April 5, 2013 by The Lupie Chick
Lupus Related Hair Loss
Lupus hair loss can be caused by the disease itself, as the immune system destroys hair follicles, or by medicines such as prednisone and immune system-suppressants—in which case hair loss often stops once the medicine is stopped. Hair may fall out in strands, or in clumps with the slightest pull, and sometimes it just thins out and gets very fragile and breakable.
According to the American Academy of Dermatology, an average person loses anywhere from 50 to 100 strands of hair each day. This may seem like a lot but keep in mind that it’s normal to lose and re-grow hair. However, when you aren’t seeing any re-growth, then it’s typically a sign that you may have an issue with your hair.
Most people don’t even notice the 50 to 100 strands of hair that they usually lose every day. With systemic lupus, the situation can be very different, with the loss of hair much more dramatic and noticeable.
It’s not a secret that I recently experienced hair loss after my most recent flare up. I didn’t speak about it much as it was happening, but on March 15, 2013 after months of shedding, loc’s breaking off, and obvious balding around my edges, I decided to BC aka Big chop.
I went to see my home girl Camille, Owner & Natural Hair Stylist at Noiree Salon in Silver Spring, MD and had her to take it off. She seemed a little hesitant, saying that she would take me shorter but I didn’t have to BC. I said NO- I’m ready- TAKE IT OFF! In a matter of 5 minutes my two strand twists were laying in a pile on the salon floor.
The previous year, I suffered hair loss and had my cousin April cut my bra strap length hair into a Diva cut.
This time, I was ready to “let it go” (in my Keyshia Cole voice). My TWA has changed my looks. Co workers barely recognized me when I returned to work, and attendees of my event Cupcakes & Cocktails were surprised at the short hair. I rocked a TWA continuously for 7 years back in the 90’s, but most of the people that I socialize with today had never seen me with short hair.
I’m still a little self conscience about the bald spots (especially my edges) – but as we all know-sometimes its part of the process (shrug shoulders).
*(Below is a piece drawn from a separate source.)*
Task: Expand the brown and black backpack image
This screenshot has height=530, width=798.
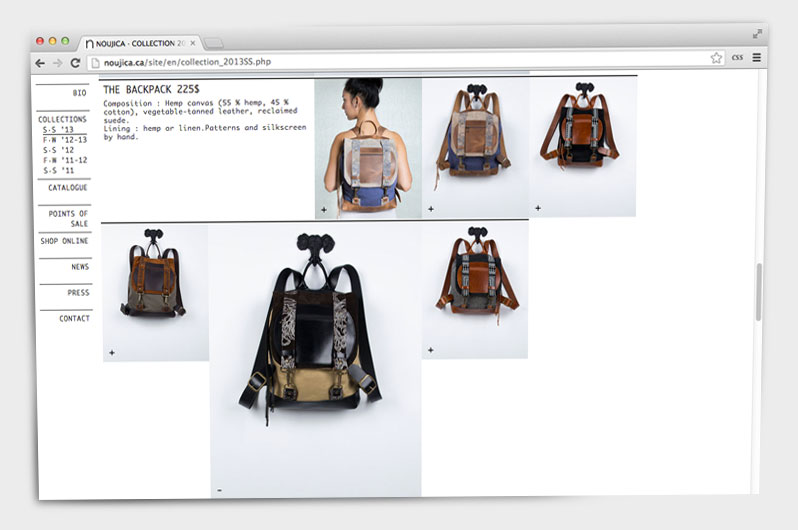Action: pos(538,208)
Beginning today I will document my journey as I take steps to re grow my hair (specifically my edges). I’m not seeking to grow my hair a certain length, I just want to re grow the balding spots.
Check Out These Helpful Tips To Assist With Regrowing Your HairVitamins & Supplements for Hair Growth (Biotin)
- Few people are actually deficient in biotin, which occurs naturally in bacteria in the gut. Nevertheless, therapeutic doses of biotin – also called Vitamin H or B7 – are necessary to achieve benefits in hair health and rapid growth. It is difficult to overdose on biotin – many supplements come in 500 microgram capsules.
- Biotin is useful for those who want their hair to grow faster: some claim it can even reverse premature greying if the greying is caused by marginal biotin levels. Biotin can be taken alone or in conjunction with other B-vitamins. The latter may be a good idea if you lead a stressful lifestyle – B vitamins help to prevent stress, which is a cause of hair loss!
- Peppermint and Rosemary are commonly used to regrow hair, but must be combined with other oils like olive oil or coconut oil (also good for hair regrowth)
- Castor oil and Jamaican Black Castor Oil are often used for regrowth because of their thick quality and ability to thicken the hair. Jamaican Black castor Oil
- You don’t have to BC like I did (that was my personal preference). Long hair is weaker than short, so consider a shorter ‘do’ with layers to hide thinning or bald patches.
- Wash fragile hair with baby shampoo, and use a leave-in conditioner with sun block
- Products like Shea- butter and sesame oil have natural UV filtering properties. And while many hair products claim to protect hair from the sun, unless they have a SPF rating or contain a known sunscreen ingredient, these could be just marketing claims. If you plan to be out in the sun for more than an hour, the best hair care tip is to wear a stylish hat or scarf.
- Avoid adding more stress to your hair from using curlers and alcohol-based styling products, which can irritate sensitive skin.
- Hairpieces and extensions can be added into thin areas to create a fuller look. Just make sure that these aren’t too tight, because tension on weakened hair also can lead to hair loss.
- Wigs come in a wide range of styles, colors, and lengths. Your stylist can custom cut the wig to match your face (and personality). And don’t forget your scalp! Keep it dry to prevent chafing, and remove the wig occasionally to allow your skin to breathe.
Whether you decide to go with a wig or a new hairstyle, remember that there’s no wrong way to deal with hair loss. Everyone has a different comfort level; it should be an individual decision. Stay tuned as I document my attempts!
If you have lupus and are losing hair, do NOT experiment with over-the-counter hair loss treatments. Talk to your doctor about treatment options.